尿管の圧迫でキリキリと痛みが来ることから「さしこみ」ともいわれます。
この腎臓結石患者は、まずこの痛みに耐えかねて病院に駆け込みますので、
鎮痙剤(ちんけいざい…不快な痛みを抑える)、鎮痛剤の静脈内注射、
筋肉注射、座剤(座薬=非ステロイド性消炎鎮痛薬)などによって痛みを抑えます。

次に検尿を行います。
赤血球が認められた場合に「血尿」と診断されますが、尿道炎などのケースもありますので慎重に判断されます。
画像診断が続いて行われます。レントゲンによる写真判定かCT検査では結石の発見性が高まります。

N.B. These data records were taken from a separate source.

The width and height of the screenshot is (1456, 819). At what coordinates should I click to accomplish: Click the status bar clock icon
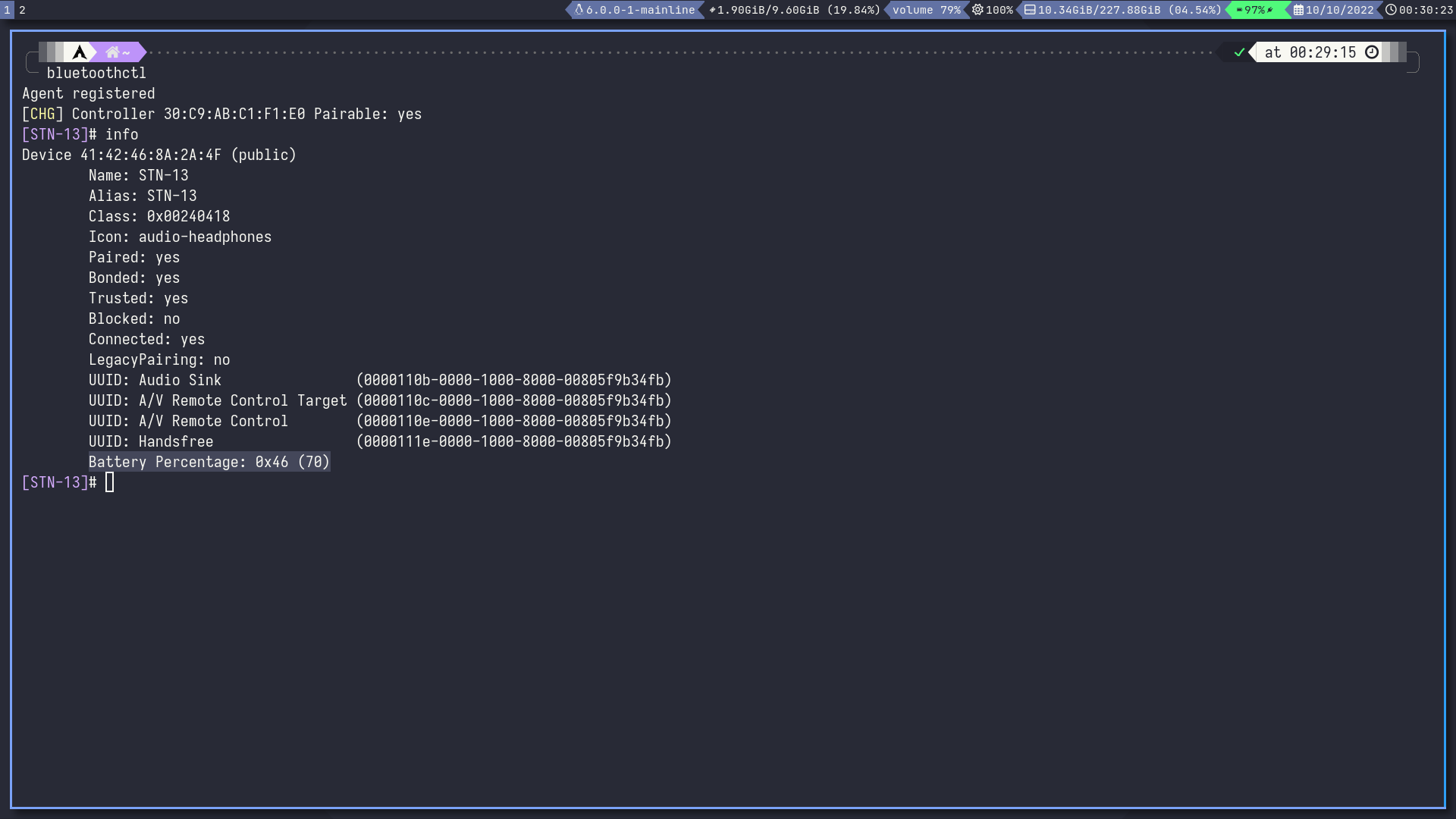[x=1391, y=10]
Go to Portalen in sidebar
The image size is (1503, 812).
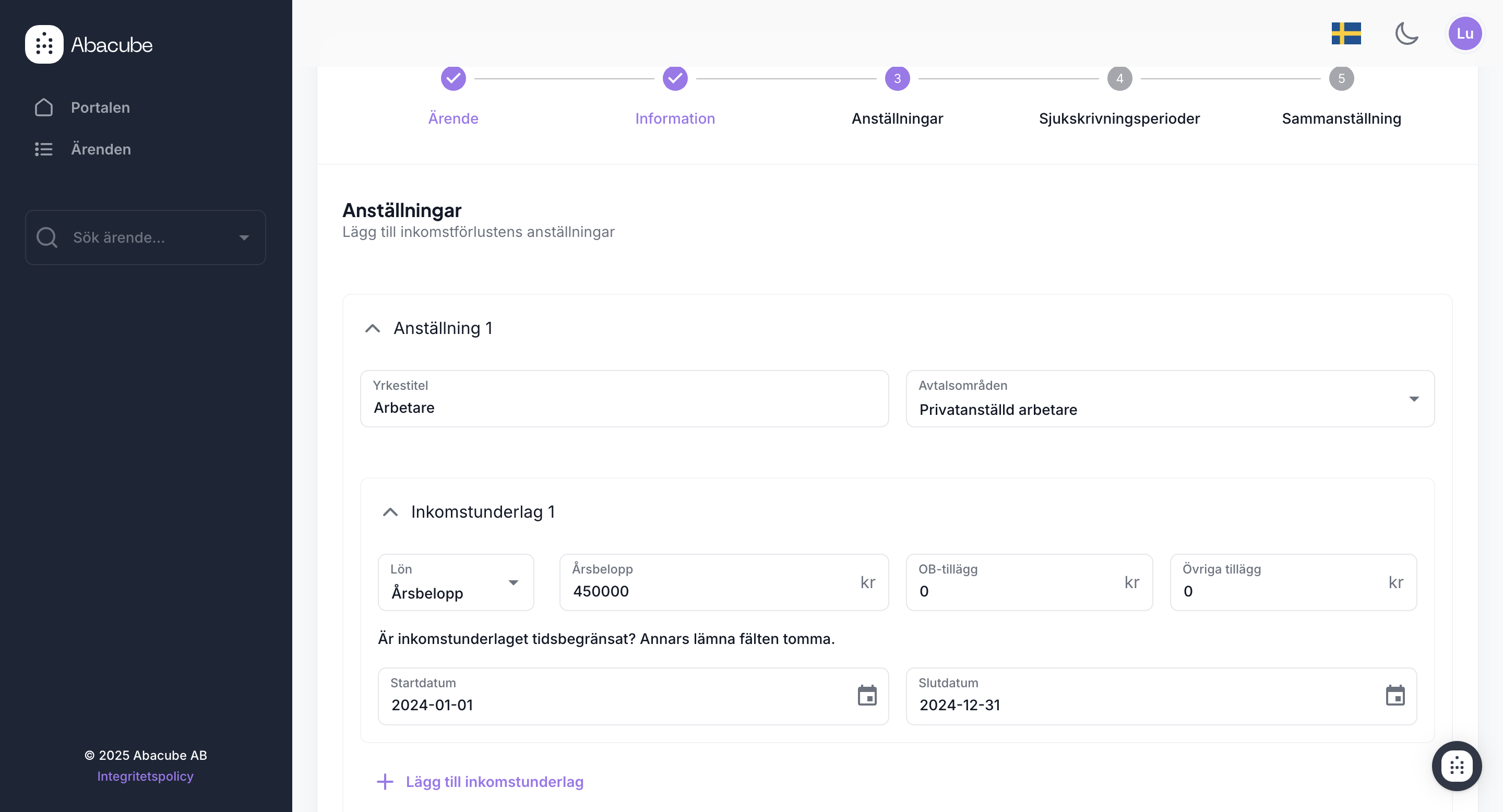[x=100, y=108]
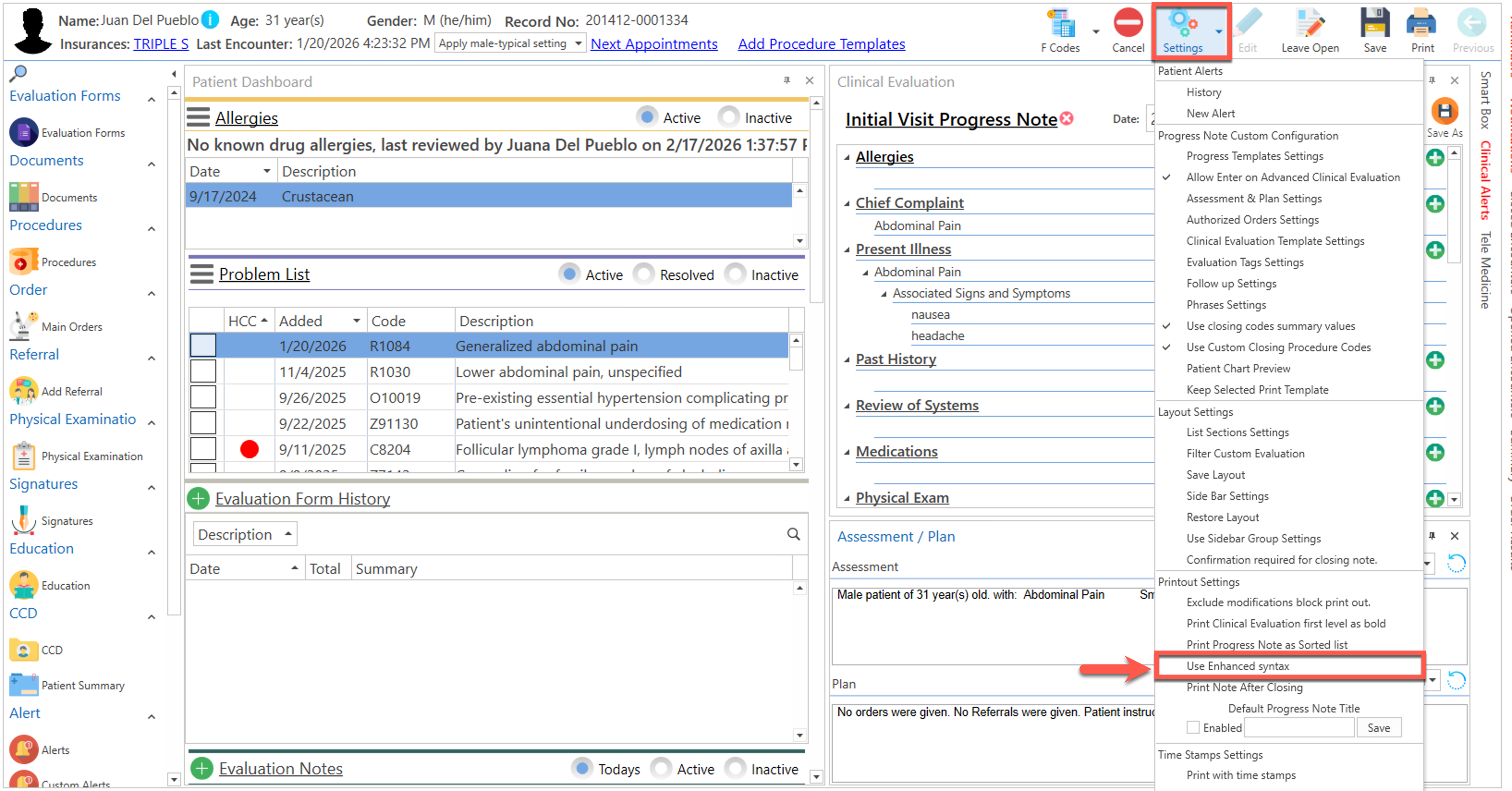Viewport: 1512px width, 791px height.
Task: Collapse the Chief Complaint section
Action: [x=847, y=204]
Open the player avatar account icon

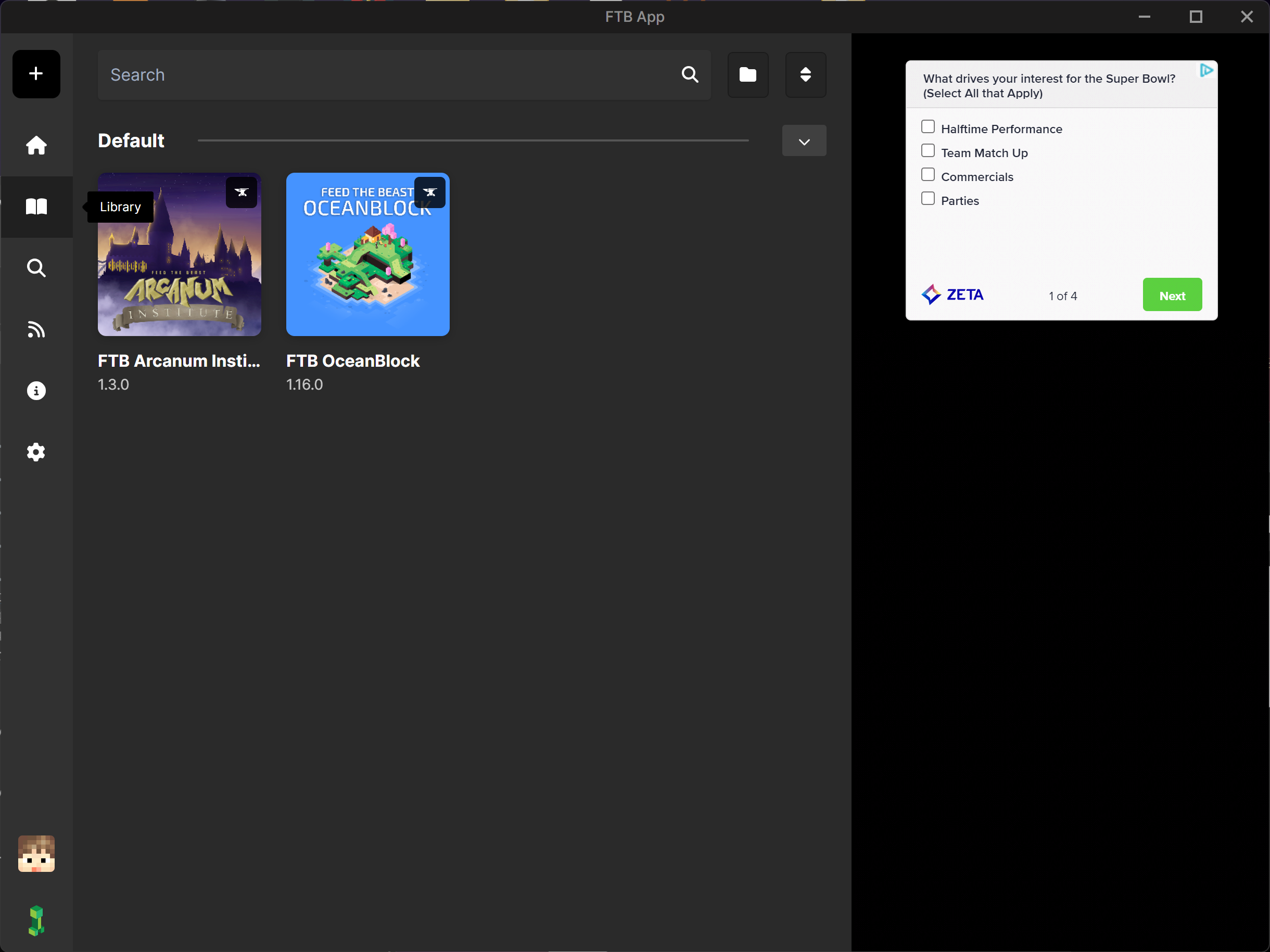click(36, 854)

結石の大きさが5㎜以下の場合は、痛み止めを服用しながら自然排出を待つケースが多くなります。
5㎜から10㎜の場合は様々な治療方法を選択することになり、
10㎜より大きな結石の場合は体外衝撃波結石破砕術(ESWL)や経尿道的尿管砕石術(TUL)を行います。
これは自然に排出される大きさまで細かく粉砕するわけです。
また、腎結石(腎臓内の結石)で20㎜以上もの大きさの場合は経皮的腎砕石術(PNL)を行う病院もあります。

●体外衝撃波結石破砕術(ESWL)

まず患者はベット上で仰向けに1時間ほど横になります。
続いて衝撃波ヘッド(衝撃波を発生する部分)を体の上から結石部位に衝撃波を「押すように」撃ち、結石を砕きます。

●経尿道的尿管砕石術(TUL)

まず陰部を消毒してから、下半身か全身麻酔を行います。
次に尿道から内視鏡を入れ、結石を確認ところでレーザーを当て破砕します。30分から120分程度かかります。

●経皮的腎砕石術(PNL)

背中から腎臓の中へ向けて内視鏡を入れることで、結石を砕くか、取り出す方法です。
これは20mm以上もの腎結石(腎臓内の結石)に対して行います。PNLの場合、
腎臓に内視鏡を入れる穴を先に作らなければなりません。
この際に出血があるため、痛みを伴いますが、大きな腎結石に有効です。